Tra questi, membri delle forze speciali come il SAS (Special Air Service) e il SBS (Special Boat Service), oltre a personale dell’MI6 e di altre unità di intelligence. I dettagli includevano nomi, ruoli, date di assegnazione e, in alcuni casi, informazioni su missioni specifiche condotte in Afghanistan. Si tratta di personale altamente qualificato e specializzato, difficilmente rimpiazzabile e in molti casi ancora attivo in operazioni sensibili in altre regioni del mondo. Il timore ora è che i Talebani, o gruppi terroristici affiliati, possano utilizzare questi dati per identificare e colpire ex membri delle forze britanniche o per compromettere operazioni di intelligence in corso con attacchi mirati, come evidenziato da analisi di BBC News.

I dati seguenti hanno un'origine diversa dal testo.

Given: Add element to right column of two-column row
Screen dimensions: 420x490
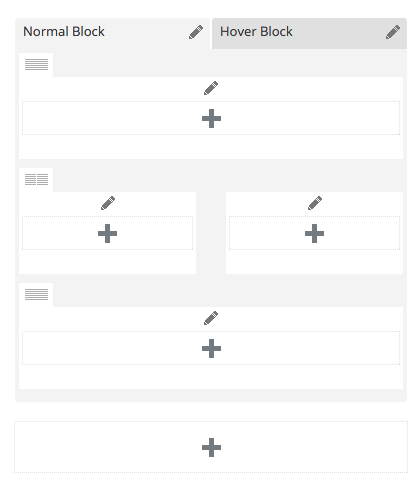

Il ministero della Difesa Britannico assicura di aver adottato misure immediate, che non rende pubbliche nei dettagli per motivi di sicurezza. Tra queste, il rafforzamento della sicurezza personale per i militari e gli agenti esposti, inclusi trasferimenti in località sicure, cambi di identità operativa e monitoraggio di potenziali minacce. I critici sostengono siano rimedi tardivi e insufficienti, dato che la violazione è avvenuta mesi prima della sua scoperta pubblica, e in quel lasso di tempi i dati potrebbero essere stati intercettati, secondo quanto riportato da Reuters. Le ripercussioni politiche sono state immediate e devastanti.

In uno degli interventi più difficile della sua carriera, il ministro della Difesa John Healey, parlando alla Camera dei Comuni, ha offerto le scuse ufficiali del governo, definendo la violazione “un errore che non sarebbe dovuto accadere”. Non è bastato. Figure di spicco dell’opposizione e attivisti per i diritti umani, come Omaid Sharifi, hanno accusato il governo di negligenza, ricordando come il Regno Unito avesse un il dovere di proteggere chi aveva rischiato la vita collaborando con le sue forze armate. La vicenda ha riacceso il dibattito sulla gestione del ritiro britannico dall’Afghanistan nel 2021, già criticato per la sua caoticità.

L’allora governo di Boris Johnson era stato accusato di aver abbandonato molti collaboratori afghani, lasciandoli esposti alla vendetta talebana. La fuga di dati ha ulteriormente alimentato queste critiche, con i laburisti che hanno puntato il dito contro i conservatori per la loro incapacità di proteggere informazioni sensibili.

Per i collaboratori afghani, i rischi restano altissimi: chi non riesce a lasciare il Paese vive nascosto. La fuga di dati facilita le persecuzioni talebane, con torture ed esecuzioni documentate. L’ARR, nonostante i suoi sforzi, è criticato per lentezza e lacune. Per il personale britannico, la violazione mina la fiducia nelle istituzioni e solleva interrogativi sulla sicurezza operativa futura, con il ministero della Difesa costretto a investire milioni in nuove misure di cybersicurezza. E nessuno sa se il responsabile di quell’errore e i suoi superiori abbiano pagato.